Cette semaine, le classement des meilleures ventes d’Edistat (du 27 octobre au 2 novembre) ressemble à une radiographie politique et culturelle du pays. On y retrouve la France qui rit, la France qui s’inquiète, la France qui fulmine - et la France qui se replie. En attendant les conséquences des grands prix de l'automne, en commençant par le Goncourt.
En première position, sans surprise, le tome 41, Astérix en Lusitanie, continue de tout écraser. Plus de 306.000 exemplaires vendus en une semaine, 822.000 cumulés : on ne parle plus d’un succès, mais d’un rite collectif.
L’album fonctionne comme un espace de paix temporaire, un rituel de retrouvailles dans un pays où tout fait débat. La potion magique, c’est la mémoire. Astérix ne fédère plus seulement les lecteurs : il réconcilie les contradictions françaises autour d’un gag sur les Romains.
Jordan Bardella entre en scène
Juste derrière, Freida McFadden impose son empire domestique : 6 titres dans le Top 10. La femme de ménage voit tout reste 2e, La femme de ménage remonte 3e, Le Boyfriend s’installe 4e, et les suites saturent le reste du classement.
Et soudain, au milieu du soap domestique, le président du Rassemblement national Jordan Bardella fait irruption.
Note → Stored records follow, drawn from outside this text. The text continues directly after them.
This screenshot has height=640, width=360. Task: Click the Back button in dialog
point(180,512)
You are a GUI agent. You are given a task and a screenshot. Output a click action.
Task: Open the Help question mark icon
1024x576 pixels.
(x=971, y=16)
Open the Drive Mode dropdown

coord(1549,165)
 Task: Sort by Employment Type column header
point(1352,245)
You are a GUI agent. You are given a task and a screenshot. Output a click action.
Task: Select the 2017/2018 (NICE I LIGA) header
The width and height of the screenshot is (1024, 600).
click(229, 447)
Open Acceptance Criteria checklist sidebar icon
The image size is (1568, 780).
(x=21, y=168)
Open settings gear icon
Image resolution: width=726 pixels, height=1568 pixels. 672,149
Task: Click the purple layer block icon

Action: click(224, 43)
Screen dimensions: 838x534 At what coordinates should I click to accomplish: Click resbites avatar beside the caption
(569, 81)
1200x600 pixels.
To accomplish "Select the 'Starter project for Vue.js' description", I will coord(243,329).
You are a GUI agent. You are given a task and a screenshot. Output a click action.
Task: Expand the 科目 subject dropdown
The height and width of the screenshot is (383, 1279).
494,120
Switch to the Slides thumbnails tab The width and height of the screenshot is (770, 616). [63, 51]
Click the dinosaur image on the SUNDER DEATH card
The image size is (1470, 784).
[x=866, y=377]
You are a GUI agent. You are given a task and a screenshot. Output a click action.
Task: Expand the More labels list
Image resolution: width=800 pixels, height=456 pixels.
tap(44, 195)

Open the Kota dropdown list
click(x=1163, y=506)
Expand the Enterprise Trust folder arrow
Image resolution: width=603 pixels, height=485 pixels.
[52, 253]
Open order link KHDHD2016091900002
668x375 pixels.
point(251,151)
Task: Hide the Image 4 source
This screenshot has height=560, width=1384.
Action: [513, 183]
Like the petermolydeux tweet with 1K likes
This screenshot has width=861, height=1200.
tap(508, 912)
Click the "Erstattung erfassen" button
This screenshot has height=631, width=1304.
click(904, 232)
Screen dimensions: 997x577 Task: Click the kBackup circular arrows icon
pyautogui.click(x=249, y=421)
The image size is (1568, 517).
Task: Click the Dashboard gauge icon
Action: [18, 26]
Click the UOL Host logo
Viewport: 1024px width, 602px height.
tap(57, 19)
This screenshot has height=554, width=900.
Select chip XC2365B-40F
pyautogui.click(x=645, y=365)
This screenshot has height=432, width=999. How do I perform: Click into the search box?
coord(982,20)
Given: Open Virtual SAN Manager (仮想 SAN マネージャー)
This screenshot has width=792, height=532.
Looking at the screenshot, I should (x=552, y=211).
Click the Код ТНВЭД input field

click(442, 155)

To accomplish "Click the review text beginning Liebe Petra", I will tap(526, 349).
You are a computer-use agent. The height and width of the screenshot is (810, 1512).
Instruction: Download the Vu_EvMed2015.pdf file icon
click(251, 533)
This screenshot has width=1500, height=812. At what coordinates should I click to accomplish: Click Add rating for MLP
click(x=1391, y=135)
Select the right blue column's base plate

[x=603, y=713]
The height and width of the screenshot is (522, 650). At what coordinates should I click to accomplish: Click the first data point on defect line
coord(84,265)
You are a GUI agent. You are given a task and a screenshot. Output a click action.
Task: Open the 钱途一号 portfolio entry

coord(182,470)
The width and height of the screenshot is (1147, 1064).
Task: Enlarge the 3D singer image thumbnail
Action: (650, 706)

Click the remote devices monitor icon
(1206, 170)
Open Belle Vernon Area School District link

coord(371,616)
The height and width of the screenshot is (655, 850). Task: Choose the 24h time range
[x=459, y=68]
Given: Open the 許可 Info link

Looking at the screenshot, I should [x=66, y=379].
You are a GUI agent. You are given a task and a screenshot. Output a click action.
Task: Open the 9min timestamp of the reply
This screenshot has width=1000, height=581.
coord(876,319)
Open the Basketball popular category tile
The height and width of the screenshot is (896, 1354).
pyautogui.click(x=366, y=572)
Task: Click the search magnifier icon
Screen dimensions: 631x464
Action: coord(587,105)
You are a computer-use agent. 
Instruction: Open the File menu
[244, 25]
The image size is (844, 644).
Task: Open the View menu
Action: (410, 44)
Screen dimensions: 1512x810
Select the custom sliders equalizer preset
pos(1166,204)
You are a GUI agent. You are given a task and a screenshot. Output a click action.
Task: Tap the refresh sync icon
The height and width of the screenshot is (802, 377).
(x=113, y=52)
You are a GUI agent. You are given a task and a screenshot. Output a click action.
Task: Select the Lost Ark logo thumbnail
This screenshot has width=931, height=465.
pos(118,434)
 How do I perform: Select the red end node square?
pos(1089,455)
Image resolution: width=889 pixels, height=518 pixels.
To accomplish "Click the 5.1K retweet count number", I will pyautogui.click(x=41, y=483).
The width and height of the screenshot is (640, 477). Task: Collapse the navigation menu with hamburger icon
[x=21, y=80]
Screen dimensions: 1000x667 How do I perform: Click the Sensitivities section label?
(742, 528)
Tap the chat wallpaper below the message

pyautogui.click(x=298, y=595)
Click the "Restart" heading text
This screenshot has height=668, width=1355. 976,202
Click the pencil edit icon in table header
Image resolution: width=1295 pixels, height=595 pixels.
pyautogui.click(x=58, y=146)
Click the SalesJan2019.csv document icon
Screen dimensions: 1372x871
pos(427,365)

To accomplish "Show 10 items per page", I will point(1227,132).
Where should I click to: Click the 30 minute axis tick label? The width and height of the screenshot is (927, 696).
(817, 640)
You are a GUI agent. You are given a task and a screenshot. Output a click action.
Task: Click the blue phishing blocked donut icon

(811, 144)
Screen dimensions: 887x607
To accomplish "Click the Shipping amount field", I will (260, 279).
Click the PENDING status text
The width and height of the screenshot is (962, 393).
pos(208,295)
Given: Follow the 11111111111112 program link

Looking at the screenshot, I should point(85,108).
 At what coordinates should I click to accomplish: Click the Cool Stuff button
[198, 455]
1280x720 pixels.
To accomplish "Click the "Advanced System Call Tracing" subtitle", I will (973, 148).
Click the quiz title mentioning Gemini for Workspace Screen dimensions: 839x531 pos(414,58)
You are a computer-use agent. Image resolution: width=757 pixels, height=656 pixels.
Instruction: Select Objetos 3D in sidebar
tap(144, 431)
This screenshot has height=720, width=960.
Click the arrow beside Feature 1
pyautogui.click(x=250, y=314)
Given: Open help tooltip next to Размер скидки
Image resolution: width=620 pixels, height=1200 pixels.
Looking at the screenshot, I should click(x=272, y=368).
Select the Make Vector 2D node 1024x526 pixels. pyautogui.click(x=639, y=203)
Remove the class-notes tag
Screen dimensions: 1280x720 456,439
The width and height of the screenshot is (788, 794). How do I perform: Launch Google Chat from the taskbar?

Ce que veulent les Français entre directement 5e, avec près de 17.000 exemplaires vendus.
En 7e position, Mortelle Adèle garde la langue bien pendue : Bande de compotes ! s’essouffle légèrement (-4, 16.359 ex.), mais reste l’humour le plus corrosif du rayon jeunesse.
En bas du Top 10, la droite de Bardella, c'est dire, Éric Zemmour, s’accroche :
La messe n’est pas dite recule avec 12.404 exemplaires. Le transfert d’audience s’opère aussi en librairie : l’un parle de civilisation, l’autre d’avenir - et la préférence du public suit le mouvement.
Au seuil du Top 10, le Prix Goncourt 2025 Laurent Mauvignier s'annonce avec La maison vide (+3, 12.401 ex.), preuve également que la littérature exigeante garde sa place.
Point trop de nationalisme faiblard :
Philippe de Villiers et son Populicide sort du top 10 (12e, -4, 11.547 ex.),
et Gabriel Zucman, l’économiste le plus commenté du moment, bondit de 30 places avec Les milliardaires ne paient pas d’impôt sur le revenu et nous allons y mettre fin (14e, 9041 ex.). Deux visions du monde, deux France qui s’affrontent - celle qui veut protéger, celle qui veut redistribuer. Et les deux passent à la caisse.
En librairie spécifiquement, Astérix reste un bulldozer avec 55.000 ventes. Derrière, Laurent Mauvignier est déjà 2e, devant Freida McFadden, qui garde deux places fortes (3e et 5e) avec ses femmes de ménage. Gabriel Zucman est 4e.